Each of my grandparents owned their homes, and my parents have owned a home since I was baby. I have never once considered that homeownership might be out of reach for me. But that’s not how it is for everyone, and depending on where you live, monthly mortgage payments could cost far more than rent would. Up until now, I’ve really seen the question of homeownership as being purely a matter of finances, without fully appreciating that there can often be a whole lot more at play in the decision than just money.

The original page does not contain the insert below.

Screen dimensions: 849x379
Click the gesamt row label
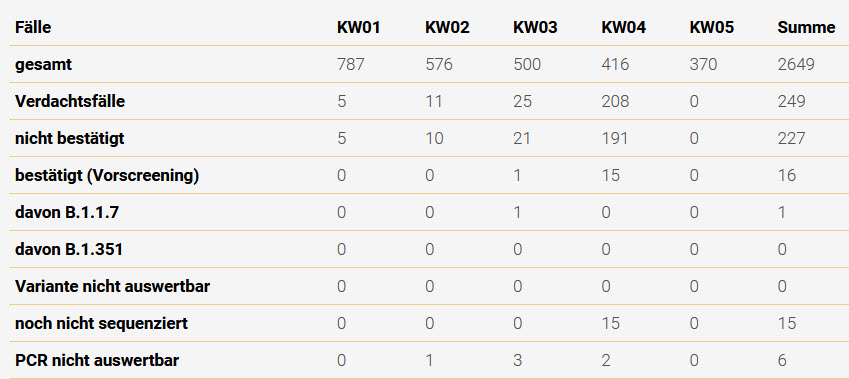pos(43,65)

One of my most meaningful experiences was completely unexpected. I reached out to our local community college, wondering how I could best connect with their ESL students. Imagine my surprise when the response was an invitation to speak with their English conversation class! There were 9 class members on the day of my visit, each with varying levels of English proficiency. The facilitator had prepared a list of questions to discuss, specifically focused on housing, and it was pretty eye-opening to hear their responses. Some were interested in a house, but only after having children, once they’d really “need” the extra space. Others lived with extended family, and desperately wanted to be in a place of their own; but their cultures were the kind where multiple generations lived together, and not having other family members in the home would never be an option for them. One came from a city where literally no one could afford to buy a home of their own, so until this conversation, it had never once crossed his mind that people might do that.

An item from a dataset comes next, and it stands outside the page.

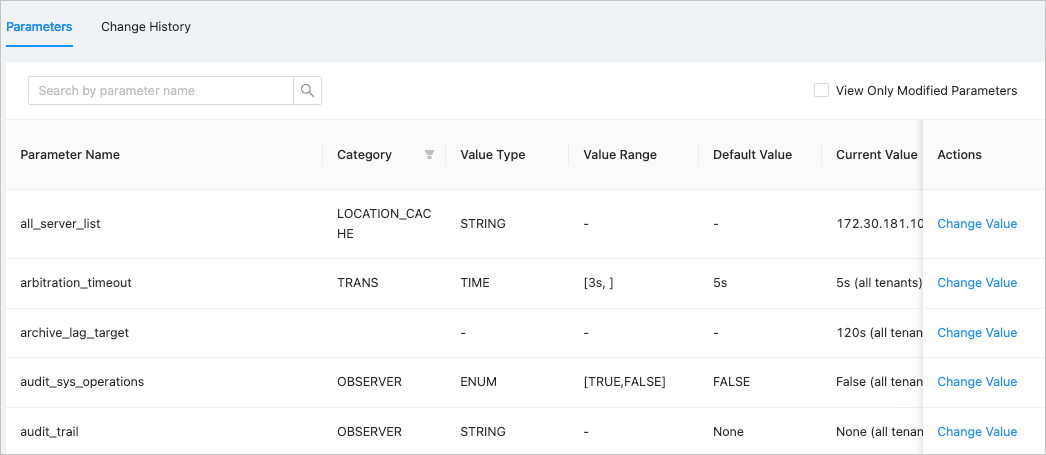1046x455 pixels.
Task: Select the Parameters tab
Action: click(39, 27)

Housing and “home” is something we all see very differently, depending on where we came from and what our point of reference is. I knew that if you always rented, and your parents always rented, and your grandparents always rented, that you probably wouldn’t recognize homeownership as an option for you. But I didn’t fully appreciate the ways that your culture could play into that, or how it can even go so far as to dictate your housing choices for you. Many of these international students had always lived with extended family, and really wanted to enjoy their apartments here, and the space to themselves. One even said that as long as they were in a small apartment, no one else would come live with them, but if they had a house, other family members would definitely be living there, too. That completely took away any motivation for them to purchase a house down the road. When my husband and I first bought a house, that wasn’t even part of what we considered. We wanted to have space for our family members to be able to visit. But for these students, having that space would mean something completely different. It wouldn’t have been space for visitors, it would have been space for long-term guests that wouldn’t necessarily leave.

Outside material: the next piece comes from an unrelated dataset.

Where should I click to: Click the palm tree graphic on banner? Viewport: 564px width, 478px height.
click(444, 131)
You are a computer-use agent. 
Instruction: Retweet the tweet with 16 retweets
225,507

These conversations have been an important part of sharing information about Habitat with our community. They’ve also been important as a way to educate people on both sides of the table. Not only did these students need to hear that homeownership is a possibility, I needed to hear what shaped their thoughts on the process. We each have a unique perspective, and every single one of those perspectives is valid. Until we really listen to the people on the “other” side of the table, we won’t be able to recognize how different our thoughts might be. Much of my time has been spent educating the community at-large about Habitat and the services we provide. In doing so, I’ve learned from community members themselves, and for that, I am grateful.”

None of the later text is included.